J Comput Chem. 2011 Sep;32(12):2575-86. doi: 10.1002/jcc.21837. Epub 2011 May 31.
One of the main challenges in protein-protein docking is a meaningful evaluation of the many putative solutions. Here we present a program (PROCOS) that calculates a probability-like measure to be native for a given complex. In contrast to scores often used for analyzing complex structures, the calculated probabilities offer the advantage of providing a fixed range of expected values. This will allow, in principle, the comparison of models corresponding to different targets that were solved with the same algorithm. Judgments are based on distributions of properties derived from a large database of native and false complexes. For complex analysis PROCOS uses these property distributions of native and false complexes together with a support vector machine (SVM). PROCOS was compared to the established scoring schemes of ZRANK and DFIRE. Employing a set of experimentally solved native complexes, high probability values above 50% were obtained for 90% of these structures. Next, the performance of PROCOS was tested on the 40 binary targets of the Dockground decoy set, on 14 targets of the RosettaDock decoy set and on 9 targets that participated in the CAPRI scoring evaluation. Again the advantage of using a probability-based scoring system becomes apparent and a reasonable number of near native complexes was found within the top ranked complexes. In conclusion, a novel fully automated method is presented that allows the reliable evaluation of protein-protein complexes.

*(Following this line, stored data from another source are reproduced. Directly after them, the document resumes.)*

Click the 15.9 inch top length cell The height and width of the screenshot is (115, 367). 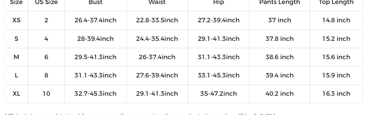(x=336, y=75)
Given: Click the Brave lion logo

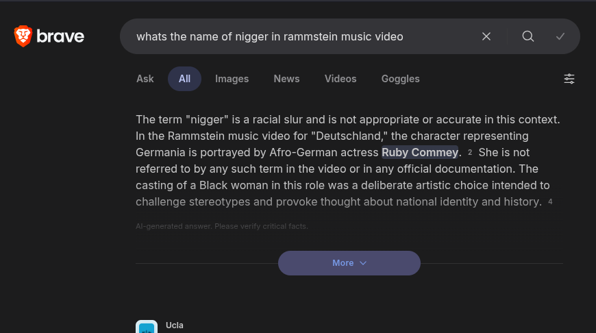Looking at the screenshot, I should (23, 36).
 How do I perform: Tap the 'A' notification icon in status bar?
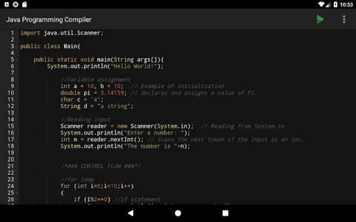click(x=6, y=4)
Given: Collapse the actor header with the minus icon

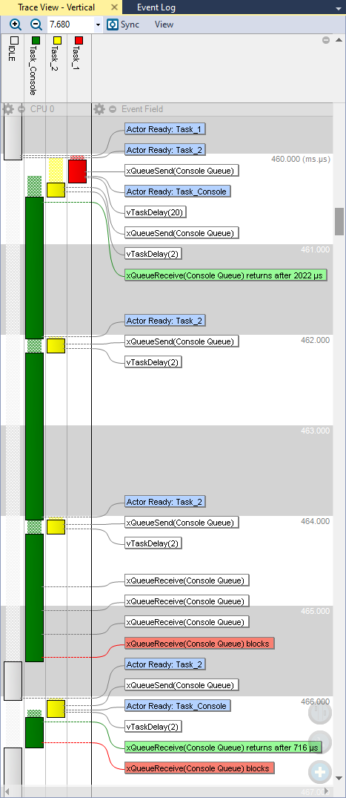Looking at the screenshot, I should click(326, 40).
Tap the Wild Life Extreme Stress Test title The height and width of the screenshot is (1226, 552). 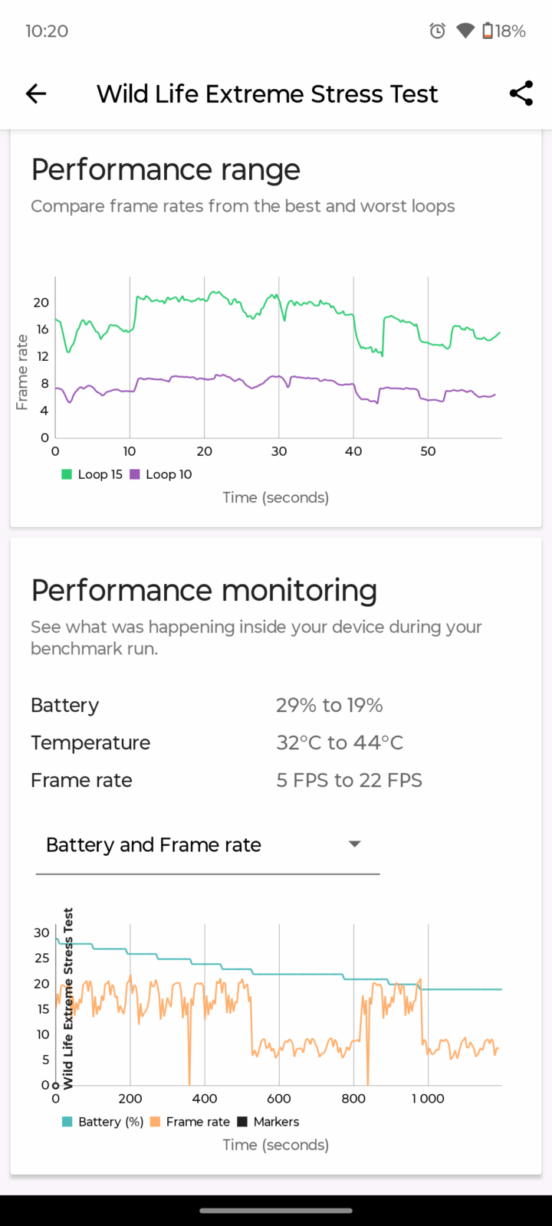(x=267, y=93)
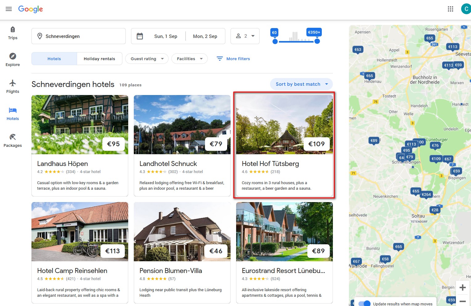
Task: Open the guest count selector
Action: coord(245,36)
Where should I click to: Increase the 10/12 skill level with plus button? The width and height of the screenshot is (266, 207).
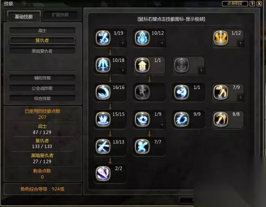pyautogui.click(x=162, y=43)
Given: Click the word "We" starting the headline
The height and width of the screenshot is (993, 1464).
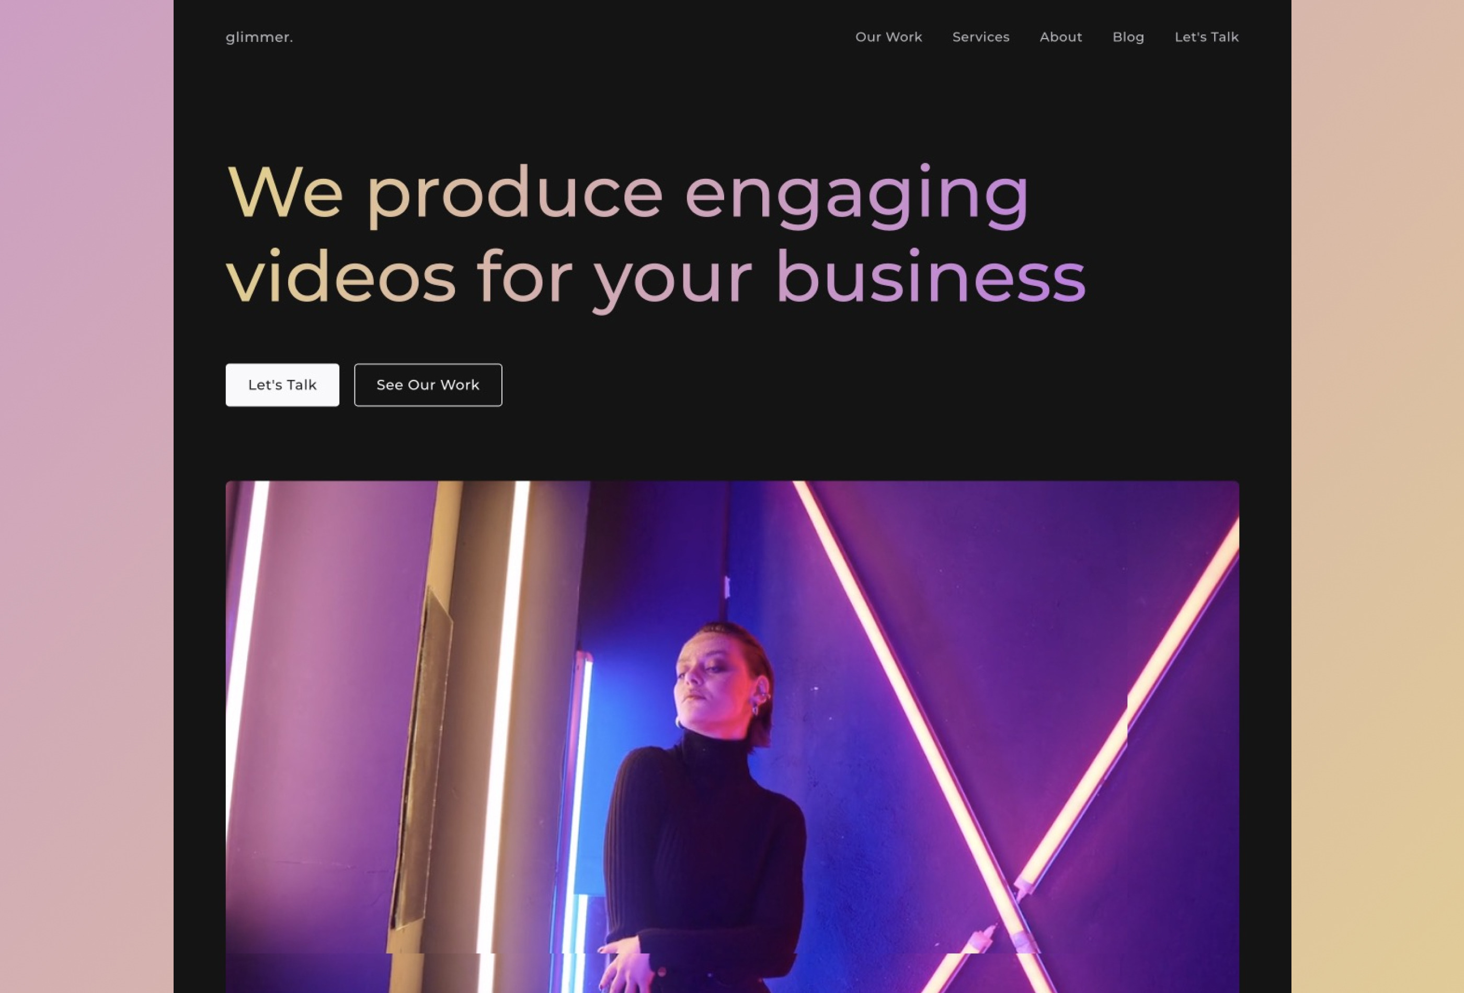Looking at the screenshot, I should click(285, 191).
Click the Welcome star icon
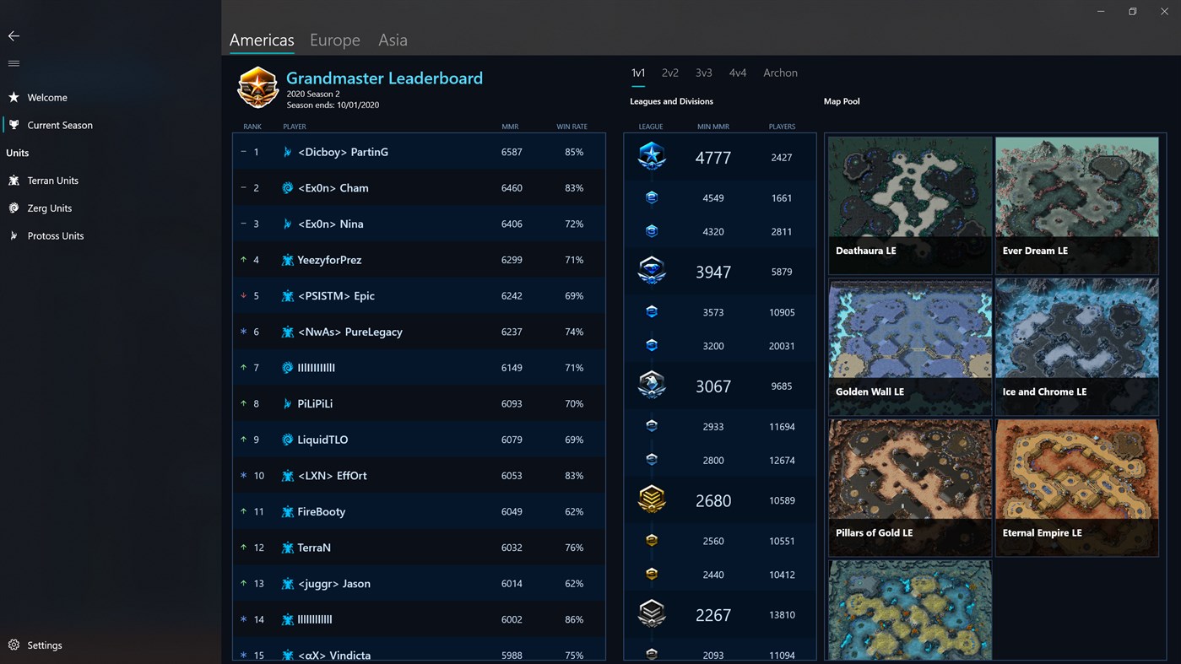This screenshot has width=1181, height=664. click(12, 97)
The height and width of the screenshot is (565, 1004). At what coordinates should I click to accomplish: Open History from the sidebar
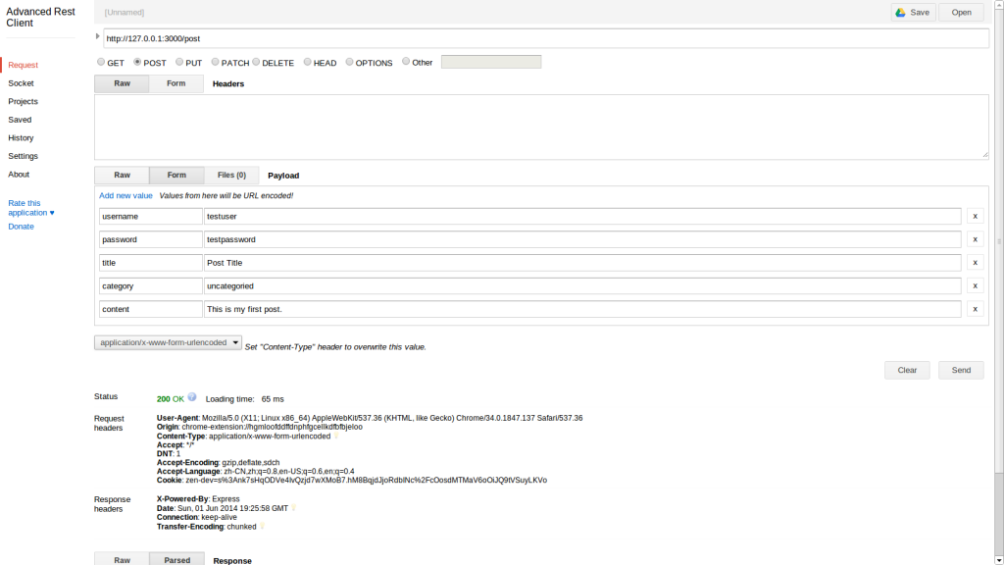[21, 138]
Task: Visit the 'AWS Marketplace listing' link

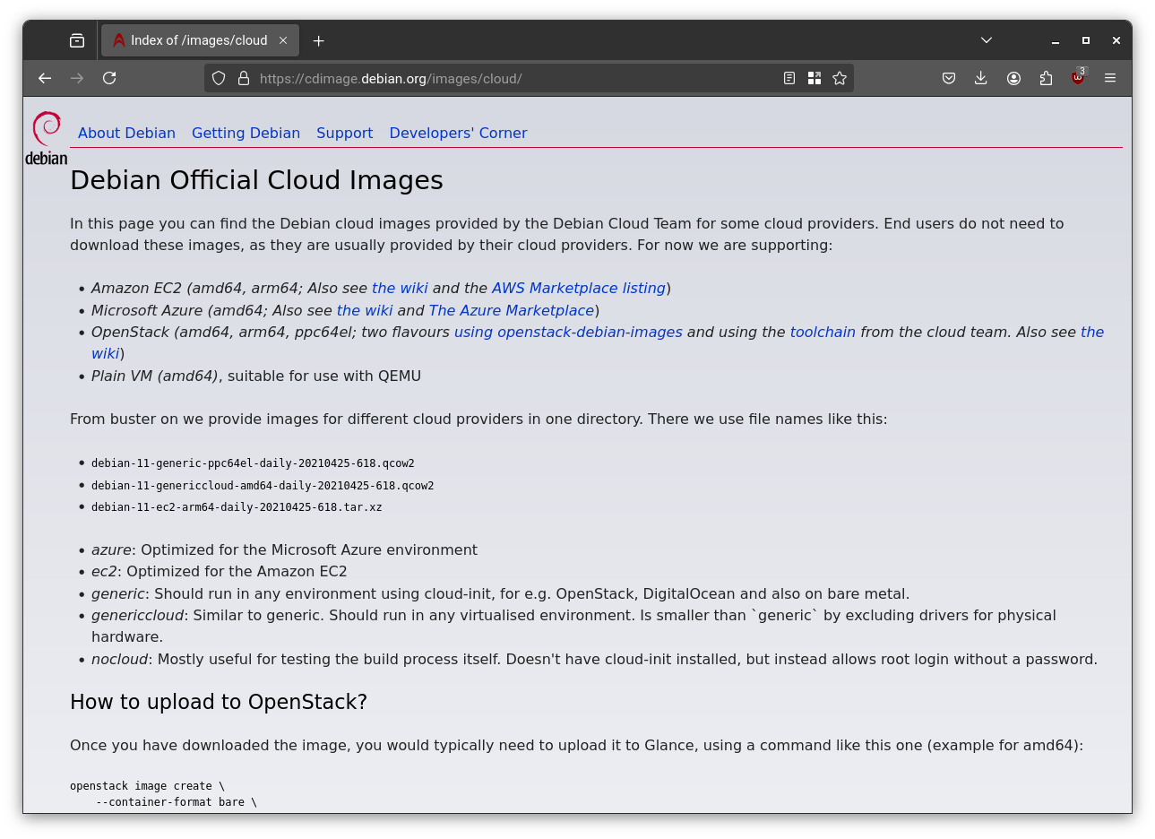Action: (578, 288)
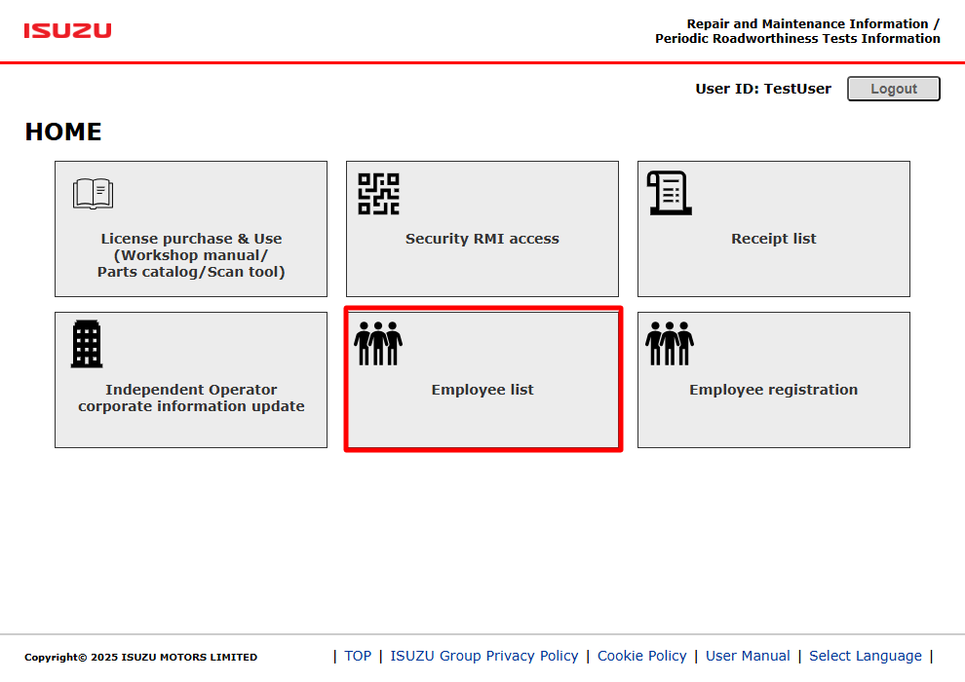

蛋白质-蛋白质对接的主要挑战之一是对许多可能的解决方案进行有意义的评估。在这里,我们介绍了一个程序(PROCOS),它计算了一个类似于概率的度量标准,以确定给定复合物的天然状态。与常用于分析复杂结构的分数不同,计算出的概率具有提供固定预期值范围的优势。这将允许原则上比较用相同算法解决的不同靶标对应的模型。判断基于从大量天然和假复合物数据库中得出的属性分布。对于复合物分析,PROCOS 将这些天然和假复合物的属性分布与支持向量机(SVM)一起使用。PROCOS 与 ZRANK 和 DFIRE 等已建立的评分方案进行了比较。使用一组实验解决的天然复合物,其中 90%的结构获得了超过 50%的高概率值。接下来,在 Dockground 诱饵集的 40 个二元靶标、RosettaDock 诱饵集的 14 个靶标和参与 CAPRI 评分评估的 9 个靶标上测试了 PROCOS 的性能。再次,使用基于概率的评分系统的优势变得明显,并且在排名靠前的复合物中找到了相当数量的近天然复合物。总之,提出了一种新颖的全自动方法,可用于可靠地评估蛋白质-蛋白质复合物。